Eleven Labs v3 Narrator
Format text for optimal Eleven Labs v3 text-to-speech output using audio tags, proper punctuation, and multi-character dialogue structure.
Note: Eleven v3 is the model used for Rumi's phone calls (ElevenLabs Conversational AI). Voice prompts for conversational AI should be plain text with punctuation for pacing — no SSML, minimal audio tags. Conversational prompts are fundamentally different from narration: keep them natural, concise, and direct rather than dramatically styled.
Critical: Pause Syntax
v3 does NOT support SSML break tags like <break time="1.5s" />.
For Pauses, Use Punctuation (Most Reliable)
| Need | Use | Example |
|---|---|---|
| Brief pause | - or , | Hold on - let me think. |
| Moderate pause | -- or — | I wanted to tell you -- but I couldn't. |
| Long pause/trailing | ... | I never knew... |
| Extended pause | -- -- | And then -- -- everything changed. |
Story Beat Tags (Less Reliable)
[pause], [short pause], [long pause] are narrative tags that work inconsistently. They function as "story directions" rather than precise timing. Prefer punctuation for reliable pauses.
Audio Tag Syntax
[tag] Text affected by the tag.
- •Square brackets:
[excited]not(excited)or{excited} - •Lowercase recommended (case-insensitive)
- •Tags persist until next tag:
[whispers] This is quiet. Still quiet. [normal] Now louder. - •Layer tags:
[hesitant][nervous] I... I don't know.
Common Tag Categories
Emotion & Tone
[excited], [nervous], [sad], [angry], [curious], [sarcastic], [playful], [serious], [matter-of-fact]
Delivery Style
[whispers], [shouts], [softly], [casual], [conversational], [formal], [dramatic tone]
Pacing
[rushed], [deliberate], [measured], [hesitates], [stammers]
Non-Verbal
[sighs], [laughs], [gulps], [clears throat], [soft chuckle]
Narrator Styles
[voice-over style], [documentary style], [cinematic tone]
See references/v3-audio-tags.md for complete tag library.

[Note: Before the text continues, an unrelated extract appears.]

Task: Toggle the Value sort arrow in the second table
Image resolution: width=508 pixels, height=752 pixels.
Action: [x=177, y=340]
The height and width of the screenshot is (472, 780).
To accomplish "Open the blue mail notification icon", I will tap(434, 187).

Converting Markdown to TTS
Remove all markdown that would be read literally:
| Remove | Reason |
|---|---|
# Headers | Reads as "hashtag" |
## Subheaders | Reads as "hashtag hashtag" |
--- | Reads as "dash dash dash" |
**bold** | Reads asterisks |
- bullet | Reads "dash bullet" |
1. numbered | May read oddly |
Conversion Pattern
Before (Markdown):
# Chapter One ## The Beginning --- This is **important** text.
After (TTS-ready):
[dramatic tone] Chapter One. [pause] The Beginning. -- -- [serious] This is important text.
Multi-Character Dialogue
For Eleven Labs Studio
Use speaker labels that will be highlighted and assigned to voices:
NARRATOR: [voice-over style] The year was 2026. -- -- ALICE: [casual] Hey, did you hear about the new project? BOB: [curious] No, what's going on? ALICE: [excited] They approved the budget!

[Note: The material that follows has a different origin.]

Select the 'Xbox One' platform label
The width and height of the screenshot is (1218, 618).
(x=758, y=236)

For Single Voice (Multi-Character Tags)
[as narrator] The detective entered the room. [as gruff detective] Where were you last night? [as nervous suspect] I... I was at home. [stammers] I swear.
Best Practices
- •Minimum length: Prompts > 250 characters produce more consistent output
- •Voice matching: Base voice must support the delivery style (shouting voice won't whisper well)
- •Punctuation matters: Ellipses add hesitation, caps add emphasis, periods create natural rhythm
- •Test combinations: Different voices respond differently to tags
- •Avoid tag overload: Too many tags can cause instability
Example: Full Script Formatting
Input (messy markdown):
# A Conversation ## Act 1 --- **CLAUDE**: Let me analyze that. *pauses* **USER**: What did you find?
Output (TTS-ready):
[cinematic tone] A Conversation. [long pause] CLAUDE: [analytical] Let me analyze that. ... USER: [curious] What did you find?